The National Popular Vote bill would guarantee the Presidency to the candidate who receives the most popular votes in all 50 states (and DC).

It does not abolish the Electoral College, which would need a constitutional amendment, and could be stopped by states with as little as 3% of the U.S. population.

Under National Popular Vote, every vote, everywhere, would be politically relevant and equal in every presidential election. Every vote would be included in the national count. The candidate with the most popular votes in all 50 states would get the 270+ electoral votes from the enacting states. That majority of electoral votes guarantees the candidate with the most popular votes in all 50 states wins the presidency.

National Popular Vote would give a voice to the minority party voters in each state and district (in ME and NE).
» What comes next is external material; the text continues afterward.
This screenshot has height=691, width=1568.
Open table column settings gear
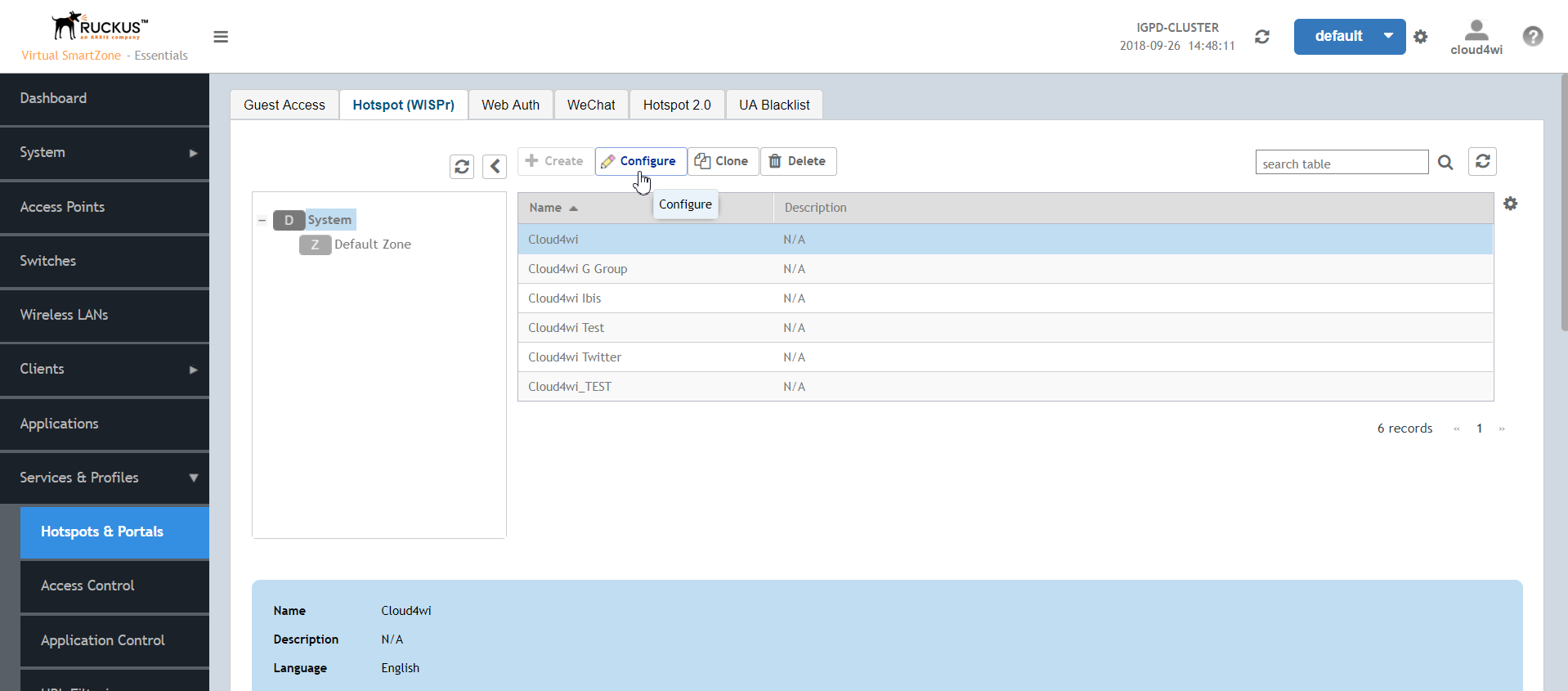coord(1511,204)
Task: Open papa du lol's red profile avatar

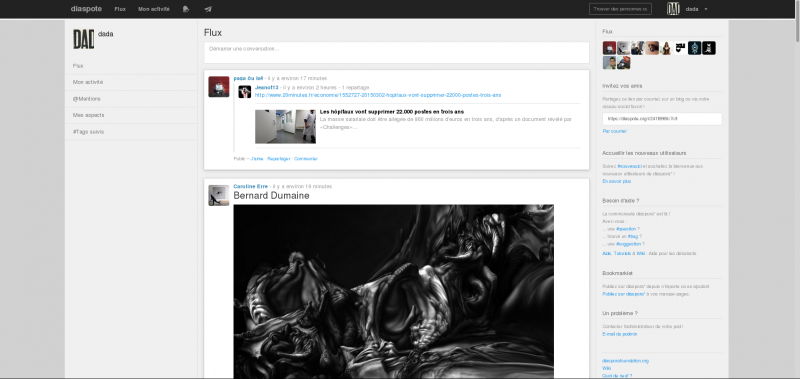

Now their votes are counted only for the candidate they did not vote for. Now they don’t matter to their candidate.

With National Popular Vote, elections wouldn’t be about winning states or districts (in ME and NE). No more distorting and divisive red and blue state and district maps. Every vote, everywhere would be counted for and directly assist the candidate for whom it was cast.

In Gallup polls since 1944, only about 20% of the public has supported the current system of awarding all of a state’s electoral votes to the presidential candidate who receives the most votes in each separate state (with about 70% opposed and about 10% undecided). The recent Washington Post, Kaiser Family Foundation, and Harvard University poll shows 72% support for direct nationwide election of the President. Support is strong in virtually every state, partisan, and demographic group surveyed iin recent polls in closely divided battleground states: CO– 68%, IA –75%, MI– 73%, MO– 70%, NH– 69%, NV– 72%, NM– 76%, NC– 74%, OH– 70%, PA — 78%, VA — 74%, and WI — 71%; in smaller states (3 to 5 electoral votes): AK – 70%, DC – 76%, DE –75%, ME — 77%, NE — 74%, NH –69%, NV — 72%, NM — 76%, RI — 74%, and VT — 75%; in Southern and border states: AR –80%, KY — 80%, MS –77%, MO — 70%, NC — 74%, and VA — 74%; and in other states polled: CA — 70%, CT — 74% , MA — 73%, MN – 75%, NY — 79%, WA — 77%, and WV- 81%.

On Election Night, most voters don’t care whether their presidential candidate wins or loses in their state or district… they care whether he/she wins the White House. Voters want to know, that even if they were on the losing side, their vote actually was directly and equally counted and mattered to their candidate. Most Americans consider the idea of the candidate with the most popular votes being declared a loser detestable. We don’t allow this in any other election in our representative republic.

The bill has passed 31 state legislativ­e chambers, in 21 small, medium-sma­ll, medium, and large states, including one house in AR, CT, DE, DC, ME, MI, NV, NM, NY, NC, and OR, and both houses in CA, CO, HI, IL, NJ, MD, MA, RI, VT, and WA. The bill has been enacted by DC (3), HI (4), IL (19), NJ (14), MD (11), MA (10), CA (55), VT (3), and WA (13). These 9 jurisdicti­ons possess 132 electoral votes — 49% of the 270 necessary to bring the law into effect.